Single by Seal

from the album Seal IV
- Released: 8 May 2003
- Recorded: 2003
- Genre: R&B
- Length: 4:35
- Label: ZTT; Warner UK; Sire;
- Songwriters: Mark Batson; Sealhenry Samuel;
- Producers: Trevor Horn; Mark Batson;

Seal singles chronology
| "Get It Together" (2002) | "Love's Divine" (2003) | "Waiting for You" (2003) |

= Love's Divine =

"Love's Divine" is a song by Seal.
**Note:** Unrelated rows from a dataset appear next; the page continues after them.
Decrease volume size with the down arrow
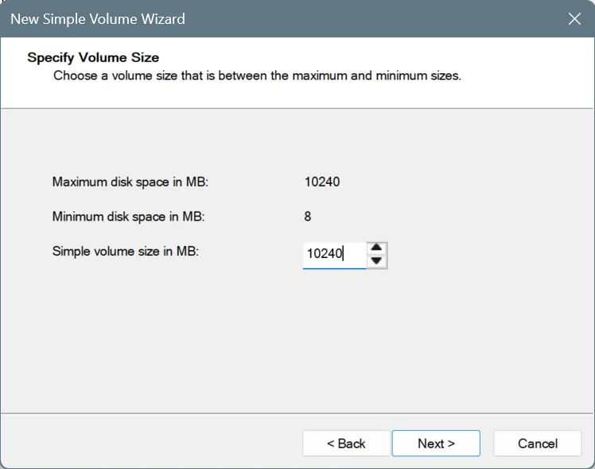The image size is (595, 469). pos(376,261)
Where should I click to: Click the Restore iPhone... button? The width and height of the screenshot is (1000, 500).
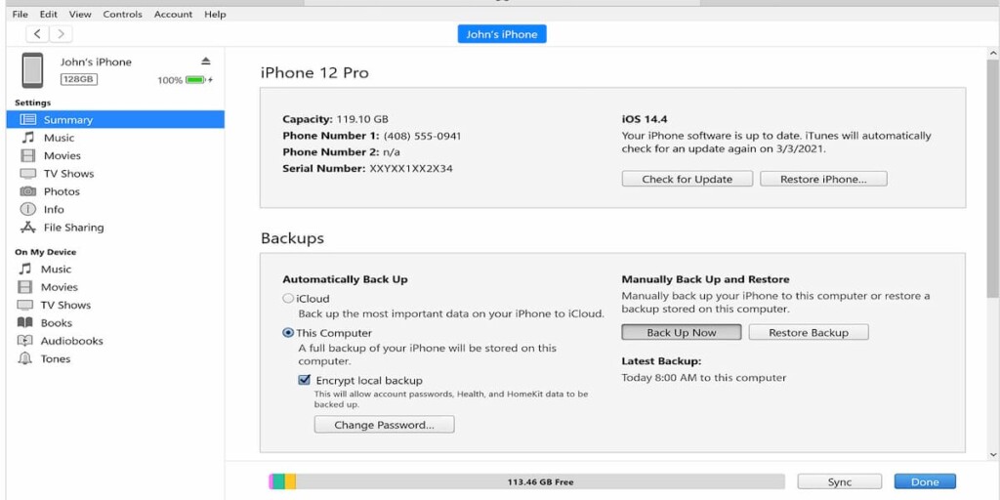click(823, 180)
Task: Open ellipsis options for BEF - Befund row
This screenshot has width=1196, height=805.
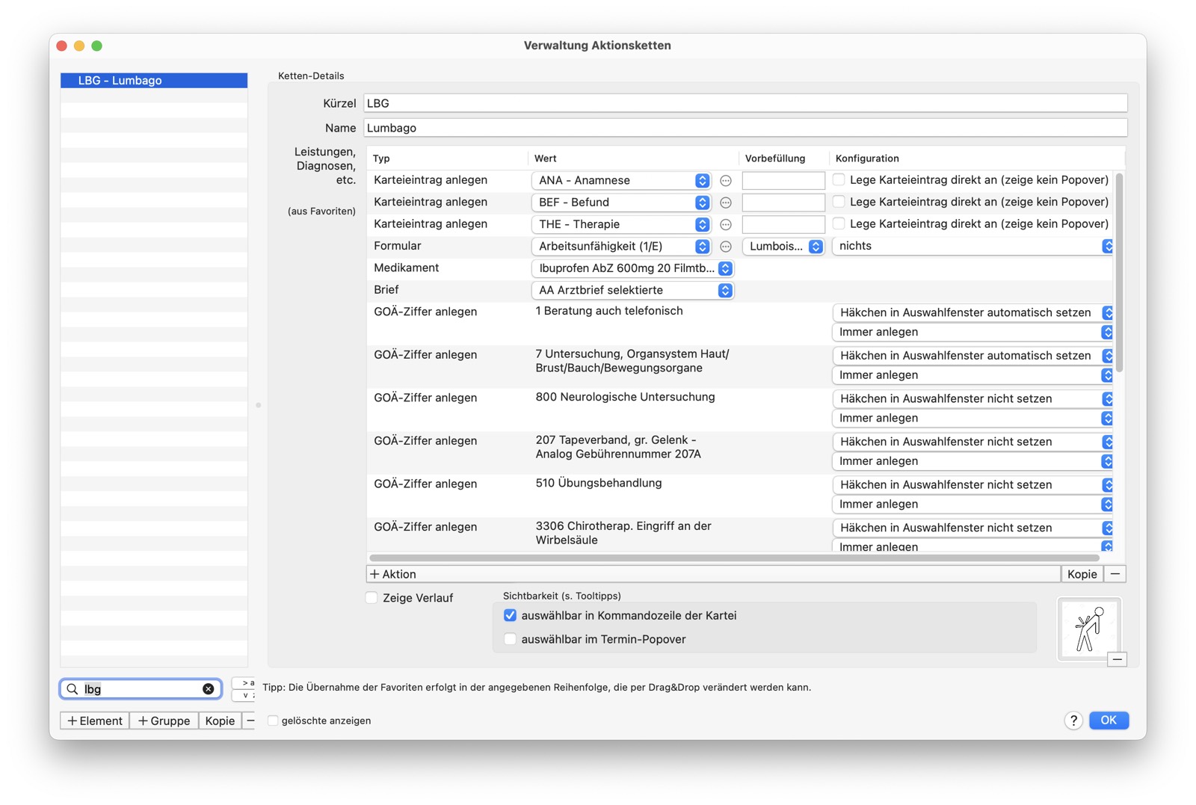Action: click(725, 203)
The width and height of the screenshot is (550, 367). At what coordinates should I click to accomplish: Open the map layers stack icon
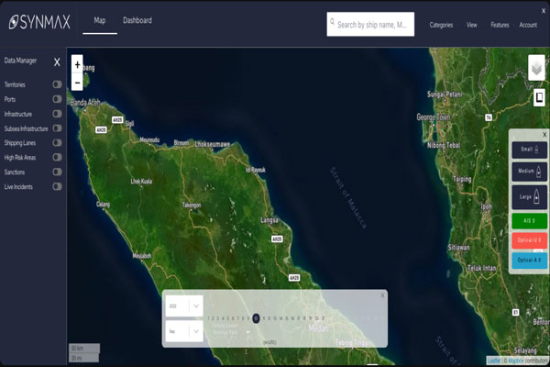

It was released as the second single from his fourth studio album Seal IV. The official music video was directed by Sanji and stars Ukrainian model/actress Olga Kurylenko in her first acting role.
The song is written in F sharp minor.

==Formats and track listings==

Maxi CD single
1. "Love's Divine" (album version) – 4:35
2. "Love's Divine" (Passangerz Sanctuary club mix) – 8:56
3. "Love's Divine" (Deepsky edit) – 4:32
4. "Love's Divine" (Passengerz Divine radio mix) – 3:55

CD single
1. "Love's Divine" (album version) – 4:35
2. "Love's Divine" (Passangerz Sanctuary club mix) – 8:56

==Charts==

===Weekly charts===

| Chart (2003–04) | Peak position |
|---|---|
| Austria (Ö3 Austria Top 40) | 11 |
| Belgium (Ultratip Bubbling Under Flanders) | 10 |
| Belgium (Ultratop 50 Wallonia) | 5 |
| Croatia (HRT) | 7 |
| France (SNEP) | 4 |
| Germany (GfK) | 4 |
| Italy (FIMI) | 25 |
| Netherlands (Single Top 100) | 68 |
| New Zealand (Recorded Music NZ) | 34 |
| Poland (Polish Airplay Chart) | 7 |
| Scotland Singles (OCC) | 78 |
| Spain (Promusicae) | 13 |
| Sweden (Sverigetopplistan) | 43 |
| Switzerland (Schweizer Hitparade) | 4 |
| UK Singles (OCC) | 68 |
| US Billboard Hot 100 | 79 |
| US Adult Contemporary (Billboard) | 3 |
| US Adult Pop Airplay (Billboard) | 22 |
| US Dance Club Songs (Billboard) | 1 |
| US Dance/Mix Show Airplay (Billboard) | 8 |

===Year-end charts===

| Chart (2003) | Position |
|---|---|
| France (SNEP) | 61 |
| Germany (Media Control GfK) | 40 |
| Switzerland (Schweizer Hitparade) | 64 |

| Chart (2004) | Position |
|---|---|
| Austria (Ö3 Austria Top 40) | 57 |
| Belgium (Ultratop 50 Wallonia) | 43 |
| France (SNEP) | 76 |
| Germany (Media Control GfK) | 46 |
| Switzerland (Schweizer Hitparade) | 36 |
| US Adult Contemporary (Billboard) | 11 |

== Cover versions ==
- Brazilian band Babado Novo recorded a version for the 2004 DVD, Uau! Ao Vivo em Salvador. The song is also on the extended play, Uau! Babado Novo Ao Vivo.